Q: My kids won’t drink milk, and I can’t stand drinking it myself — should I worry about the amount of calcium we’re getting?
Milk is an easy way to get calcium, but it is certainly not the only way. All dairy foods
contain calcium, and many kids enjoy eating yogurt and string cheese. Whenever possible, substitute foods your kids already eat with calcium-fortified versions. For example, there are calcium-fortified waffles and orange juice. For children ages 1 to 3, aim for 500 mg calcium per day, which equates to about 2 servings of calcium-rich foods per day. Kids 4 to 8 years old require 800 mg, or 3 daily servings of calcium-rich foods. Older children and teens (ages 9 to 18) need 1300 mg per day, which equates to about 4 servings of calcium-rich foods per day.
If your children are consistently falling short on calcium, you can always try one of the candy-flavored calcium chews. My experience has shown that most kids don’t like the chocolate flavors that adults are drawn to — they may eat them for a couple days, but then the appeal wears off.
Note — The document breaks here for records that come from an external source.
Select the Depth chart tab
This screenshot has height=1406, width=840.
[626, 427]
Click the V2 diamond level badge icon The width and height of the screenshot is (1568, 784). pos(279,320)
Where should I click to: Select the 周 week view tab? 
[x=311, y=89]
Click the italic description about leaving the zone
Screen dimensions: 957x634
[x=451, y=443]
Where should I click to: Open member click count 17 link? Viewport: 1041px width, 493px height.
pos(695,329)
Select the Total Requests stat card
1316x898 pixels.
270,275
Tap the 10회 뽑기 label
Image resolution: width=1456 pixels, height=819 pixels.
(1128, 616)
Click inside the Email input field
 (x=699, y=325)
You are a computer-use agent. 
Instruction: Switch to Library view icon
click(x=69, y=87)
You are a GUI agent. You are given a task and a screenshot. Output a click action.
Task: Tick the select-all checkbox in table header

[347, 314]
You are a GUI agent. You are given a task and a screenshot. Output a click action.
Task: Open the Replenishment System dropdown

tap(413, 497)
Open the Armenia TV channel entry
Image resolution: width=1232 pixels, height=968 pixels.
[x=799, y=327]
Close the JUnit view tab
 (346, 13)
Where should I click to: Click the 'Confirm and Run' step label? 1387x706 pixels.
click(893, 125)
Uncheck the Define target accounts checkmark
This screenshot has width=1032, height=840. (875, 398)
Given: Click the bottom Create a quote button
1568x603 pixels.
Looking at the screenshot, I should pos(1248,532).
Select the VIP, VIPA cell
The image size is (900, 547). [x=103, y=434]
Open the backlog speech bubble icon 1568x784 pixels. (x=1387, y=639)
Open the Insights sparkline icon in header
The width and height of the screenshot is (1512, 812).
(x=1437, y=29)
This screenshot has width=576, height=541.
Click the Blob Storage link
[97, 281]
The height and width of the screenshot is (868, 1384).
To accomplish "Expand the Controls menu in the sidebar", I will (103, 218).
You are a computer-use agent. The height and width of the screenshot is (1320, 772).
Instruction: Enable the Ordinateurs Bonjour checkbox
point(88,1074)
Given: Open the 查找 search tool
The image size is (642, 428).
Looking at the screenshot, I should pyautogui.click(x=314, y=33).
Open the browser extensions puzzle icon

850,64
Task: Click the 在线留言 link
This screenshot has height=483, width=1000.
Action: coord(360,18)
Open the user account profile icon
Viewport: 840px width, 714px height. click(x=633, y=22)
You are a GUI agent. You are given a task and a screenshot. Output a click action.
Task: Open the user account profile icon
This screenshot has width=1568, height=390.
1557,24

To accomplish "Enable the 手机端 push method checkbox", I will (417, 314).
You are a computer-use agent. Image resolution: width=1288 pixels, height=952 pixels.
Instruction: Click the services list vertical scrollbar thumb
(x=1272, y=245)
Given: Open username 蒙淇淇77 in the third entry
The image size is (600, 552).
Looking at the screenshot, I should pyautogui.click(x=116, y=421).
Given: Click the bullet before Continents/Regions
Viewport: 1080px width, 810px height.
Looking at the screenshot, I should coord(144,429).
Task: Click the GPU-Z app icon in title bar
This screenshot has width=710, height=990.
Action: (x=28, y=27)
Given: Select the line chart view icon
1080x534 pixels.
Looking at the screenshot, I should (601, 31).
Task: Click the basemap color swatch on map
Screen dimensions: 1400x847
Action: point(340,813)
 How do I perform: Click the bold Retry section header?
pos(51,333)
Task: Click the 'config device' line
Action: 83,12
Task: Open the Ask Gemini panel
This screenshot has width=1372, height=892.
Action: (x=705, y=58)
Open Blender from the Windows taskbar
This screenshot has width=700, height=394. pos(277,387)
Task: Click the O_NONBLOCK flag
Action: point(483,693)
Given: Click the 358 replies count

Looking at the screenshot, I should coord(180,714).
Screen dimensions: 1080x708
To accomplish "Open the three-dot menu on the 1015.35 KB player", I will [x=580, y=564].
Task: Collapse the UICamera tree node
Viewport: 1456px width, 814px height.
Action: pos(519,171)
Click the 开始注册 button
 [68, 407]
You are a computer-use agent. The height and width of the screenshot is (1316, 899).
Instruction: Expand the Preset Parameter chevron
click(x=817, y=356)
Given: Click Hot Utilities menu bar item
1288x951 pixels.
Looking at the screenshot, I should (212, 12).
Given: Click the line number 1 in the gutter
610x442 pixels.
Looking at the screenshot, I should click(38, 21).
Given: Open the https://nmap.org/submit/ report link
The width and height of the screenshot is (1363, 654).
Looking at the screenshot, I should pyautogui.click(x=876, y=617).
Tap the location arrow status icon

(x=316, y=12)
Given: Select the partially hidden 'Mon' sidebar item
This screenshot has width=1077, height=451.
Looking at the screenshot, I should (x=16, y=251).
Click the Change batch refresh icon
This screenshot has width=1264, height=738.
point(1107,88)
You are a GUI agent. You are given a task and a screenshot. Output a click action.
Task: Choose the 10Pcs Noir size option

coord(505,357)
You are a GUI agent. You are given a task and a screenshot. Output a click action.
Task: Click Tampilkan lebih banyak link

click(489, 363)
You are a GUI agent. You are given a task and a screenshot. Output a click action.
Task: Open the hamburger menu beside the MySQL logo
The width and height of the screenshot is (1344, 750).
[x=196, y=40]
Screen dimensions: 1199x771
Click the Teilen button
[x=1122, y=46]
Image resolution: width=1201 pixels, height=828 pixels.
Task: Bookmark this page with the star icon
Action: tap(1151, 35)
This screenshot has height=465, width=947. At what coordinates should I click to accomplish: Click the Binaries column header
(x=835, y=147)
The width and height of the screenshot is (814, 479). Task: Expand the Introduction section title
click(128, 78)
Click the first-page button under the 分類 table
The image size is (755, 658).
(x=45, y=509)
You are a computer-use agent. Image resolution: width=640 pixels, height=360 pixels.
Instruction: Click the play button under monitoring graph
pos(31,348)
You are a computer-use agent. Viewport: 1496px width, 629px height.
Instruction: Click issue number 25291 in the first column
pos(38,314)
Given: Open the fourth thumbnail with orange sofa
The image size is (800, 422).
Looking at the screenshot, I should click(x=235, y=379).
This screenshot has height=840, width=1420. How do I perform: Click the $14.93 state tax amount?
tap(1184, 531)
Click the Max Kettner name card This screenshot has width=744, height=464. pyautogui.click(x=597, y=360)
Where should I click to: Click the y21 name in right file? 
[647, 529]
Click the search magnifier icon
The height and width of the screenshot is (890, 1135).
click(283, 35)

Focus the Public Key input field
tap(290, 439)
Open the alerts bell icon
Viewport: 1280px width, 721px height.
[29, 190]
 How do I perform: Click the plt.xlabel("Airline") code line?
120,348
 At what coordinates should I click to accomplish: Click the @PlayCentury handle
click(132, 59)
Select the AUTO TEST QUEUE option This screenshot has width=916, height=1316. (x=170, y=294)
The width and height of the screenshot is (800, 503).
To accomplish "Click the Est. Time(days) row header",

Instead, choose one of the other flavors, such as caramel or fruity flavors. (Always be careful to store the supplements where your children can’t get them: If they think of them as candy, you can bet they’ll be looking for opportunities to grab extras, and too much calcium can be dangerous.)
Another way to slip some calcium and vitamin D into your kids’ diets is to buy a pill crusher at your local pharmacy and mix one crushed calcium pill into a yogurt, low-fat pudding, or other soft foods.